Saturday, May 12, 2012

THE DAY!!! (Countdown to 22 ends now)

"Ordinary day. No party, no special treat. No special someone to visit me. No adventure, no special activity. It is, like the rest of the year, an ordinary day. Later, I would be left home alone. I will be busy with things I would normally do. But today, is the day I was born 22 years ago. And for 22 years, my life has been filled with overflowing blessings. Today is an ordinary day, just like the past 8030 days of my life...B L E S S E D."


The countdown series was my effort to release a part of me. It was my way of letting go of so many things, of wrapping up all my experiences and challenges so far, of recognizing people who have been important to my life, and valuing things that I love doing the most. It was my way of simply letting you know me better, as much as I make an effort to know my inner self more and more. 
The countdown to 22 ends now.
But, as the days pass, and as the will of the Father unfolds before me, I will keep you updated!

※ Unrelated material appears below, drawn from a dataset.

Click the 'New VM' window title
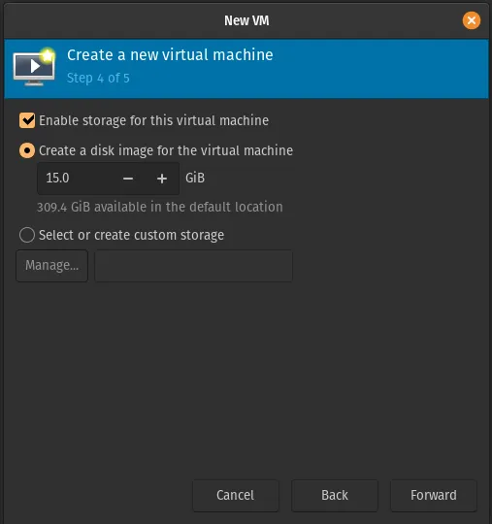 point(246,20)
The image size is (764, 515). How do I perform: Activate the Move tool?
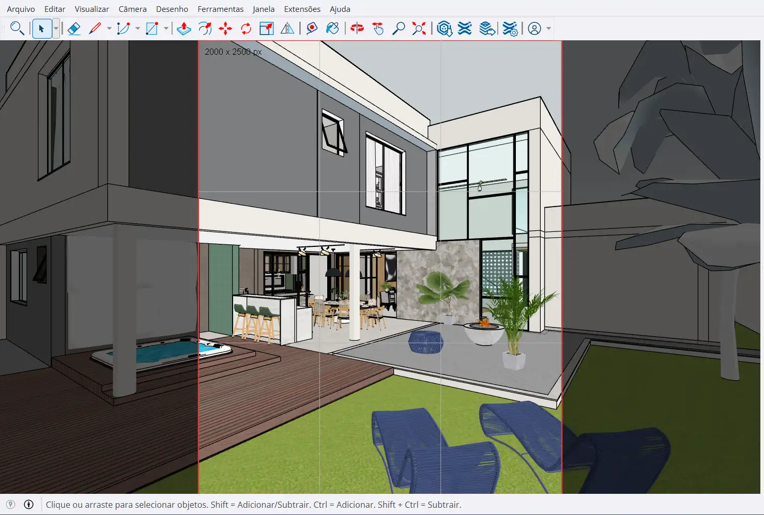coord(225,28)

There is nothing really special being a 22-year old, but this is a period in my life when I finally start to embrace what I am called to do. This is the time I finally tell myself that  my childhood days are over, teenage years are but a memory, and adulthood begins. I am not in a hurry to get old. In fact, I struggled a lot for the past years of how I have always been given responsibilities that I thought were bigger than my age. I badly wanted to stay young, to do things I used to do when I was young, and be with people I have always been with since I was young.


Today is the day I accept and embrace my calling. I am slowly embracing the responsibilities that I forcefully accepted before. I am embracing the responsibilities that are being given to me, understanding better why I was the one doing it and for Whom. I am accepting the challenges that life still has to offer. I welcome my 23rd year with a smile, having no regrets with my past decisions, and with inner peace and joy.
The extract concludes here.